**Exercise:**
The entries below should be repeated exactly, with no pictures carried over.

|---|

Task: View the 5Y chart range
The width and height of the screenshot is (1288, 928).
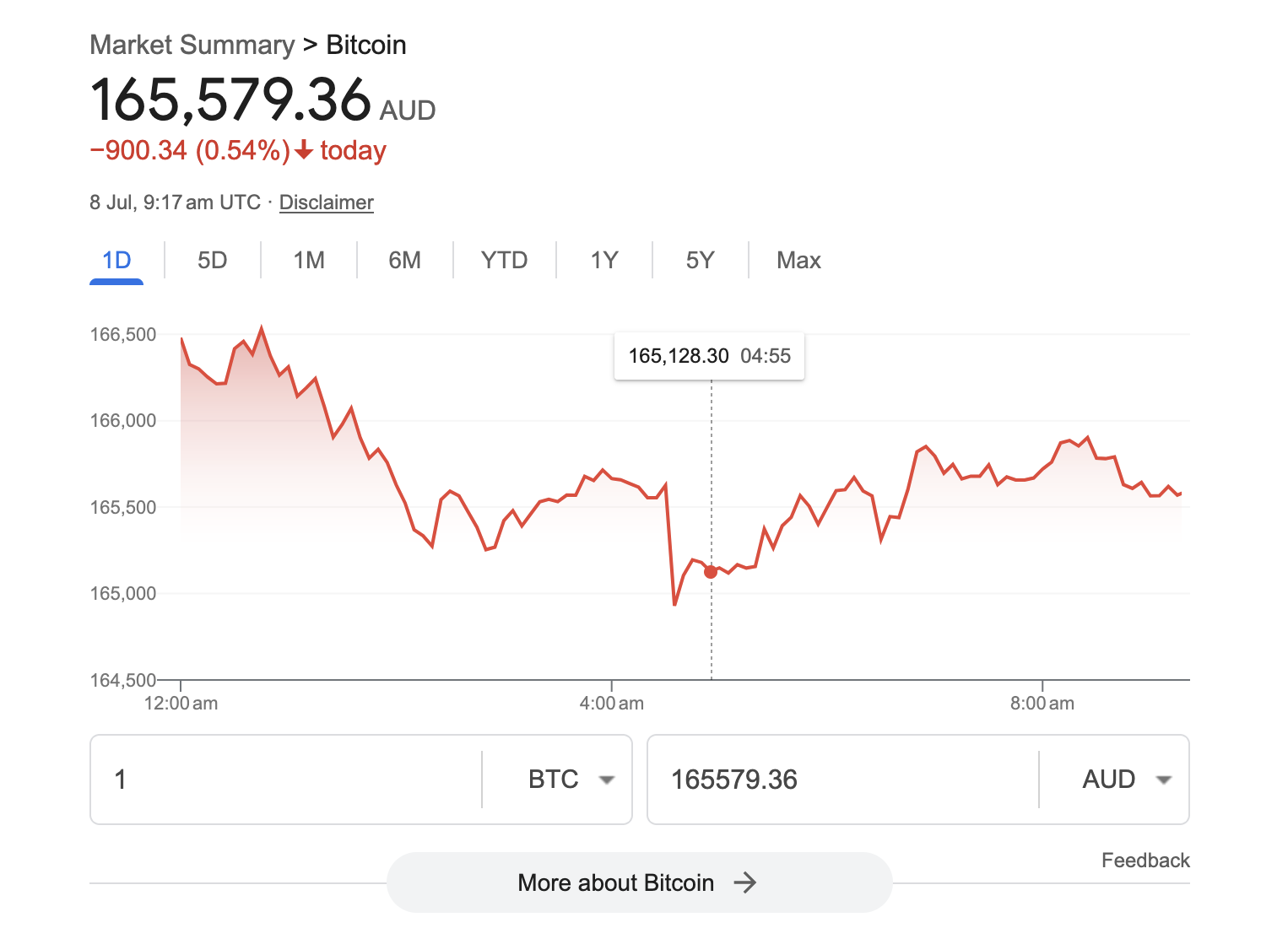Action: tap(701, 260)
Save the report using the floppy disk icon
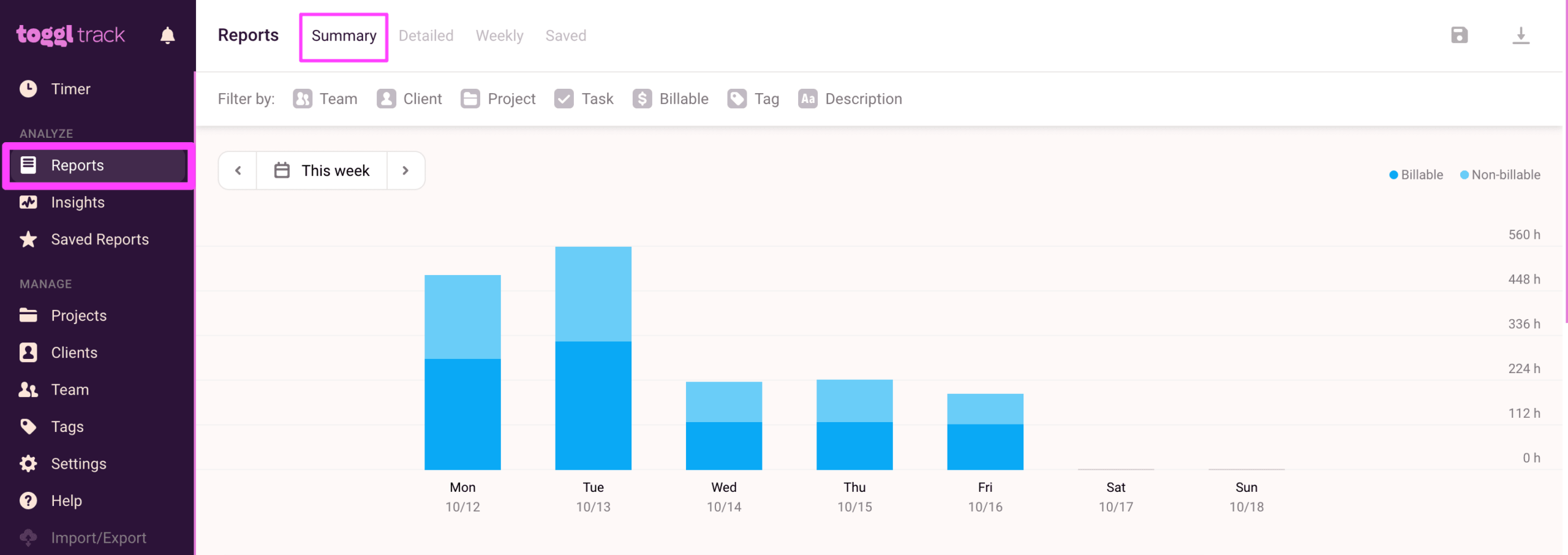The width and height of the screenshot is (1568, 555). pyautogui.click(x=1459, y=36)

|---|

**Exercise output:**
Task: View the 5Y chart range
The width and height of the screenshot is (1288, 928).
Action: tap(701, 260)
Save the report using the floppy disk icon
The width and height of the screenshot is (1568, 555). pyautogui.click(x=1459, y=36)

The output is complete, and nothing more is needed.